## BRIEF:
Arrange the lines below as a numbered list, skipping any blank lines.

━━━━━ ENTRIES SHOWN

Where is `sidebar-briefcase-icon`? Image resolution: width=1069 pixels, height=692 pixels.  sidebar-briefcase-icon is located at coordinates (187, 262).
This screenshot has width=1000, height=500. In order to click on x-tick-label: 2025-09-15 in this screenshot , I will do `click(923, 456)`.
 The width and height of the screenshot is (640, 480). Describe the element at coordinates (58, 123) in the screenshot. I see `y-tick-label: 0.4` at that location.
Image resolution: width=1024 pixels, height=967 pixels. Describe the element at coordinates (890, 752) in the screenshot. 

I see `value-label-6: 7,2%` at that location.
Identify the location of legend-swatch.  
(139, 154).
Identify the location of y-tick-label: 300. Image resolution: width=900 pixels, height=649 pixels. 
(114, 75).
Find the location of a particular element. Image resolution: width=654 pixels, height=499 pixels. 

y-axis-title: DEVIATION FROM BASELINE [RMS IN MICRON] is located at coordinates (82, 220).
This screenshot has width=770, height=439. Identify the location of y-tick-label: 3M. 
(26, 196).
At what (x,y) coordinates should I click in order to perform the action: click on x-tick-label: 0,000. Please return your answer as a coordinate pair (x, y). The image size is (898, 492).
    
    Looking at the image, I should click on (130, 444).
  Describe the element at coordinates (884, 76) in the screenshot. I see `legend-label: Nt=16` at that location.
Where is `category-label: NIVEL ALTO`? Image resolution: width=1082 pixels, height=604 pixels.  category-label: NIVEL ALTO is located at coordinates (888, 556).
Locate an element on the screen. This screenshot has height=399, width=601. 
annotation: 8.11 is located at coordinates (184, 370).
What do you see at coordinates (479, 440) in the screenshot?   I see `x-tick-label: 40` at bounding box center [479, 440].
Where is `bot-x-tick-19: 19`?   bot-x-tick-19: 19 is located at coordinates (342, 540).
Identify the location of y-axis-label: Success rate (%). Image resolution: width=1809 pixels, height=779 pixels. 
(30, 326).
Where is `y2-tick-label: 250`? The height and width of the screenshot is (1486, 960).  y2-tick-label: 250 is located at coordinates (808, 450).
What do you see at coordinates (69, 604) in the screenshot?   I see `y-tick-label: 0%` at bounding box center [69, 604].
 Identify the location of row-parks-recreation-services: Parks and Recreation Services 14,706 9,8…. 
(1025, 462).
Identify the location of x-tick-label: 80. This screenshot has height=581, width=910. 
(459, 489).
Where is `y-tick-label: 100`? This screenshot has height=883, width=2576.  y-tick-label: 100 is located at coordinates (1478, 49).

━━━━━━━━━━

## SOLUTION TO THIS EXERCISE:
1. Where is `sidebar-briefcase-icon`? Image resolution: width=1069 pixels, height=692 pixels.  sidebar-briefcase-icon is located at coordinates (187, 262).
2. This screenshot has width=1000, height=500. In order to click on x-tick-label: 2025-09-15 in this screenshot , I will do `click(923, 456)`.
3.  The width and height of the screenshot is (640, 480). Describe the element at coordinates (58, 123) in the screenshot. I see `y-tick-label: 0.4` at that location.
4. Image resolution: width=1024 pixels, height=967 pixels. Describe the element at coordinates (890, 752) in the screenshot. 
5. I see `value-label-6: 7,2%` at that location.
6. Identify the location of legend-swatch.  
7. (139, 154).
8. Identify the location of y-tick-label: 300. Image resolution: width=900 pixels, height=649 pixels. 
9. (114, 75).
10. Find the location of a particular element. Image resolution: width=654 pixels, height=499 pixels. 
11. y-axis-title: DEVIATION FROM BASELINE [RMS IN MICRON] is located at coordinates (82, 220).
12. This screenshot has width=770, height=439. Identify the location of y-tick-label: 3M. 
13. (26, 196).
14. At what (x,y) coordinates should I click in order to perform the action: click on x-tick-label: 0,000. Please return your answer as a coordinate pair (x, y). The image size is (898, 492).
15.     Looking at the image, I should click on (130, 444).
16.   Describe the element at coordinates (884, 76) in the screenshot. I see `legend-label: Nt=16` at that location.
17. Where is `category-label: NIVEL ALTO`? Image resolution: width=1082 pixels, height=604 pixels.  category-label: NIVEL ALTO is located at coordinates (888, 556).
18. Locate an element on the screen. This screenshot has height=399, width=601. 
19. annotation: 8.11 is located at coordinates (184, 370).
20. What do you see at coordinates (479, 440) in the screenshot?   I see `x-tick-label: 40` at bounding box center [479, 440].
21. Where is `bot-x-tick-19: 19`?   bot-x-tick-19: 19 is located at coordinates (342, 540).
22. Identify the location of y-axis-label: Success rate (%). Image resolution: width=1809 pixels, height=779 pixels. 
23. (30, 326).
24. Where is `y2-tick-label: 250`? The height and width of the screenshot is (1486, 960).  y2-tick-label: 250 is located at coordinates (808, 450).
25. What do you see at coordinates (69, 604) in the screenshot?   I see `y-tick-label: 0%` at bounding box center [69, 604].
26.  Identify the location of row-parks-recreation-services: Parks and Recreation Services 14,706 9,8…. 
27. (1025, 462).
28. Identify the location of x-tick-label: 80. This screenshot has height=581, width=910. 
29. (459, 489).
30. Where is `y-tick-label: 100`? This screenshot has height=883, width=2576.  y-tick-label: 100 is located at coordinates (1478, 49).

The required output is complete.